I would like you to restate each record word for word.
━━━━━━
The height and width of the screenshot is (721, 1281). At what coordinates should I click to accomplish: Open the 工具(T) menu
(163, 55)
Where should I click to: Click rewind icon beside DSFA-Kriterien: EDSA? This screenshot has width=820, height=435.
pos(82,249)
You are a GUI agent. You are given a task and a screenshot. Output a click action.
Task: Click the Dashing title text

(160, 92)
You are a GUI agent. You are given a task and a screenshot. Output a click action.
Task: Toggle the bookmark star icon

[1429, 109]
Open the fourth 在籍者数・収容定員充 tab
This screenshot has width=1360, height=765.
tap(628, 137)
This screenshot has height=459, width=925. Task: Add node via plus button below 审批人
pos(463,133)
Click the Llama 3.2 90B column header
━━━━━━
▶ _Written reply_:
The height and width of the screenshot is (721, 1281). At what coordinates should I click to accomplish: Open the 工具(T) menu
(163, 55)
Where should I click to: Click rewind icon beside DSFA-Kriterien: EDSA? This screenshot has width=820, height=435.
pos(82,249)
You are a GUI agent. You are given a task and a screenshot. Output a click action.
Task: Click the Dashing title text

(160, 92)
You are a GUI agent. You are given a task and a screenshot. Output a click action.
Task: Toggle the bookmark star icon

[1429, 109]
Open the fourth 在籍者数・収容定員充 tab
This screenshot has width=1360, height=765.
tap(628, 137)
This screenshot has height=459, width=925. Task: Add node via plus button below 审批人
pos(463,133)
Click the Llama 3.2 90B column header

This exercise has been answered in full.